И так это славно бывало: кругом всё поле даже блестит от солнца, а под густой берёзой свежо, прохладно. Над головой зелёные листья шумят, будто зовут присесть и передохнуть немножко.
Вот и прозвали эту берёзу местные жители «Передышкой».
Ранней весной только пригреет получше солнце, а Передышка уже зазеленела, стоит среди поля нарядная, сплошь усыпанная клейкими молодыми листочками.
А осенью Передышка становилась вся жёлтая. Подует ветер, и полетят с дерева золотые листья.

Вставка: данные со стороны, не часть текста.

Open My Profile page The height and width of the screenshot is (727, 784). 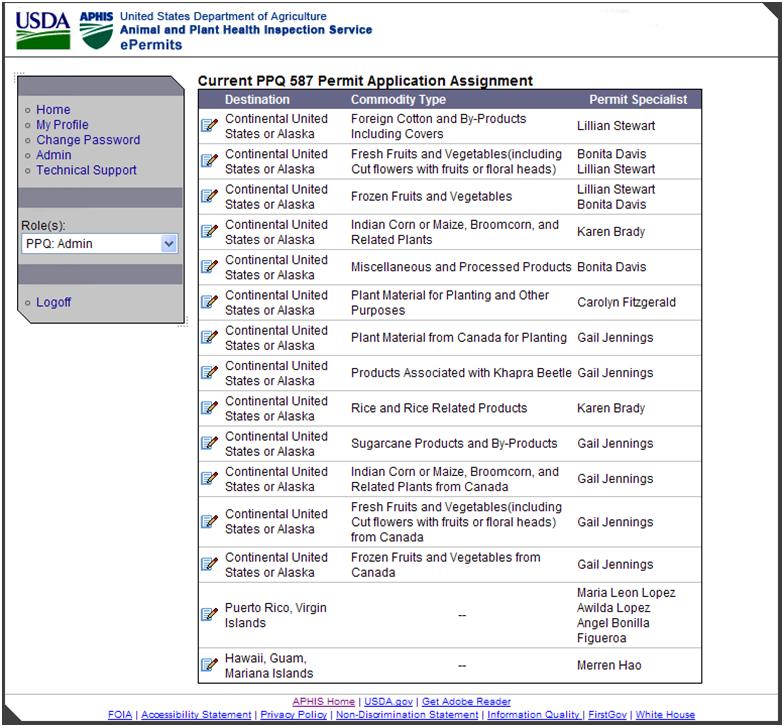pos(62,125)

Целые стаи перелётных птиц садились передохнуть на берёзу.
И так уж, бывало, заведено, из года в год, много лет: человек ли идёт из леса в деревню, птица ли откуда-то издали прилетит — для всех берёза посреди поля отдыхом служит.
Но вот однажды осенью возвращались ребята домой с вязанками хвороста. Дошли до берёзки и, как полагается, отдохнуть уселись.

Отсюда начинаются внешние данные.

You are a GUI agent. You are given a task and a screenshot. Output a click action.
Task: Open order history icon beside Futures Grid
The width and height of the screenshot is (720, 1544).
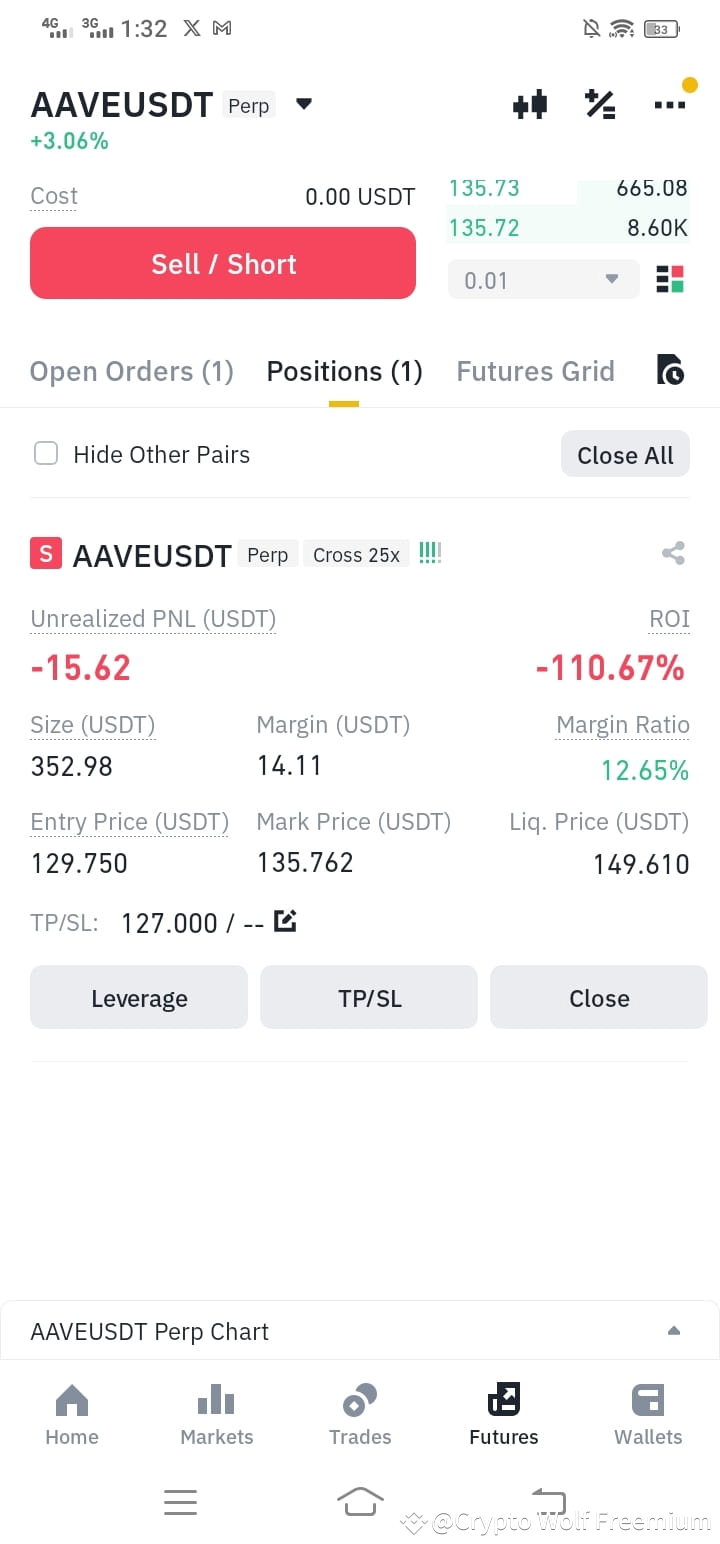point(671,370)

Кругом по-осеннему неприютно: поле пустое, серое, давно уже с него хлеб убрали, только сухое жнивьё жёсткой колючей щёткой торчит. А у самой дороги картофельные гряды темнеют. Ботва на них почернела, дожди да ветры прибили её к самой земле.
Посидели ребята немного под деревом, а потом кто-то из них предложил: «Давайте костёр разведём, погреемся и картошку в золе испечём».
Сказано — сделано. Наломали сухих палок из хвороста, стали костёр разводить, а он не горит, ветром огонь задувает.
— Постойте! — кричит один мальчуган. — Тащите-ка сучья к берёзе. Вон у самых корней будто печурка, там уж костёр не задует.
Так и устроили.
С тех пор ребята приладились между корнями берёзы костёр разводить, картошку печь. И огонь разжигать было очень удобно: надерут коры с той же берёзы, она жарко горит, в один миг костёр разгорится.
Всю кору внизу с дерева поободрали. А между корнями огонь выжег большую чёрную дырку — настоящую печь.
Наступила зима. Ребята перестали ходить в лес.
Всё кругом — и поля и леса — засыпал снег. Посреди белого поля виднелась одна только берёза. Её ветви обледенели, покрылись инеем. И, когда утром вставало солнце, берёза казалась нежно-розовой, будто нарисованной тонкой кистью на синем фоне морозного неба. Только внизу, у самых корней, по-прежнему чернела обугленная дыра. Но и она теперь не очень была заметна — снаружи её слегка припорошил снег.
Но вот и зима прошла. Потекли ручьи, запестрели в поле проталины, всё кругом зацвело, зазеленело.